Americans have lost interest in politics in part because of restricted choice. The model of two political parties contesting one post, to the victor the spoils, rarely satisfied the white, property-owning men who lived off the soil in the 1800s; it is fanciful to think that the two-party system satisfies the thirst for customization in today’s diverse society and electorate.
You don’t find many people popping champagne at the thought of choosing between Bill Clinton or Bob Dole eleven months from now. Given such a restricted choice, the media and the public savored the entry of Colin Powell, Bill Bradley, Ross Perot, Jesse Jackson, and Ralph Nader.
Americans should take a careful look at the multiple party and proportional representation systems of democracies around the world. Let us consider more extensive gerrymandering of legislative districts around communities of interest. How about allowing both the winning and losing candidates to be seated in a legislature, with their shares of a legislative vote equal to their share of popular vote? The winner-takes-all electoral system works for the successful politician, not the public.

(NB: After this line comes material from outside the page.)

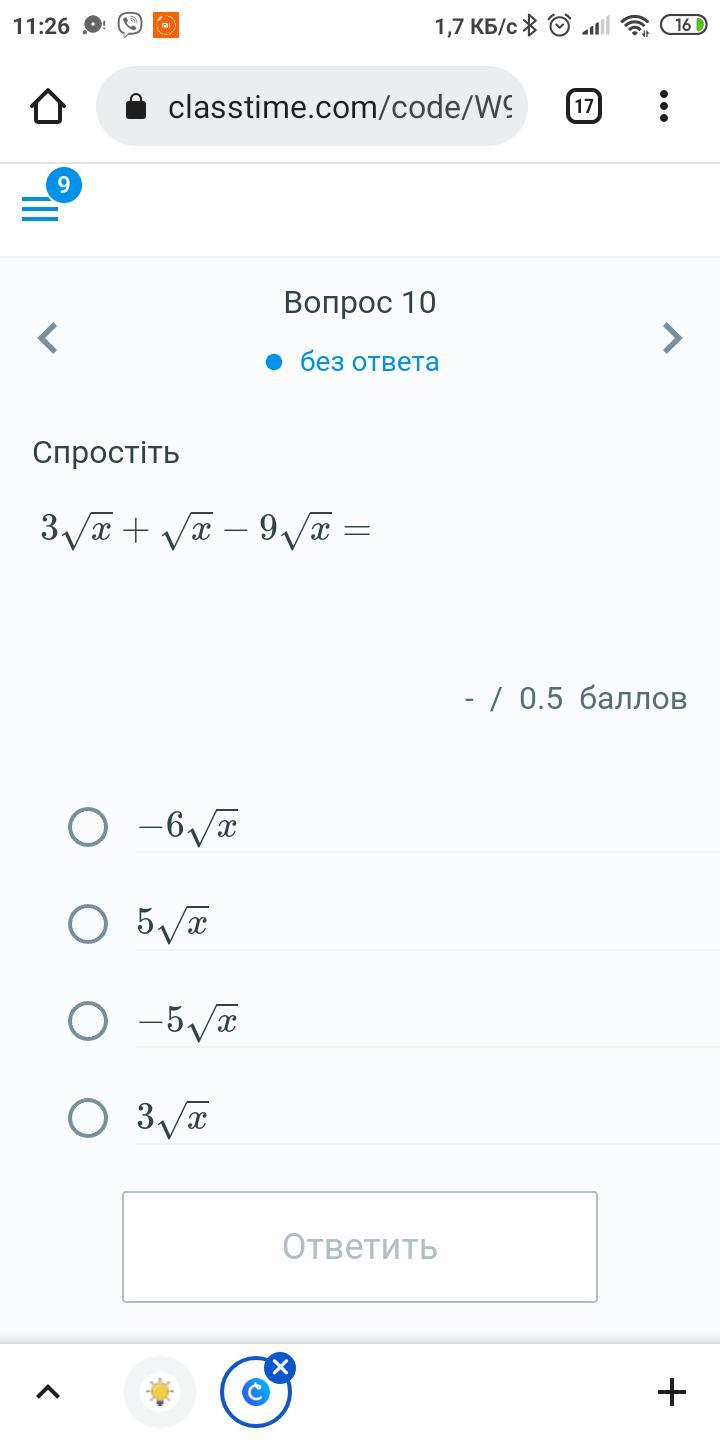
Task: Select answer −5√x radio button
Action: [88, 1021]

Neither a conservative living in John Conyer’s U.S. House district nor a liberal living in Dick Chrysler’s district contributes more than a peep to public policy making, for example, the debate over the national budget.
In the end, a budget settlement between President Clinton and the U.S. Congress will arise out of a compromise between binary partisan fears rather than among the public’s disparate interests. As Washington editor Michael Kelly writes in the December 4 New Yorker:
The two primal fears in American politics are: (1) that Democrats will perpetually increase taxes to the point where they drive the nation and you into penury because they cannot stop spending money on utopian dreams and vote-buying schemes; and (2) that Republicans will happily sacrifice your health, education, and welfare in order to enrich themselves and the other fellas down at the country club.
Polarized policy choices like the Clinton or Congressional budget plans would be fine if all Americans sat at one end or the other of a continuum of needs and interests, defined by politicians in partisan terms. Polarizing politicians, as conservative strategist William Kristol says, boil the policy equation down to “whether bankrupting our children trumps throwing Grandma out in the street.” Most families enwrap grandparents and children and should resent the binary budget choice thrust at them.
America is a land of bounty and diversity. We are a people who deserve expanded political and policy choices. The tchotchkas of American politics—our way or hell rhetoric, overnight polls, and reelection strategies—grossly underestimate the complexity of our society, our abundant choices, and thirst for answers customized to each family’s needs.
Binary politics and binary policy choices don’t cut it anymore.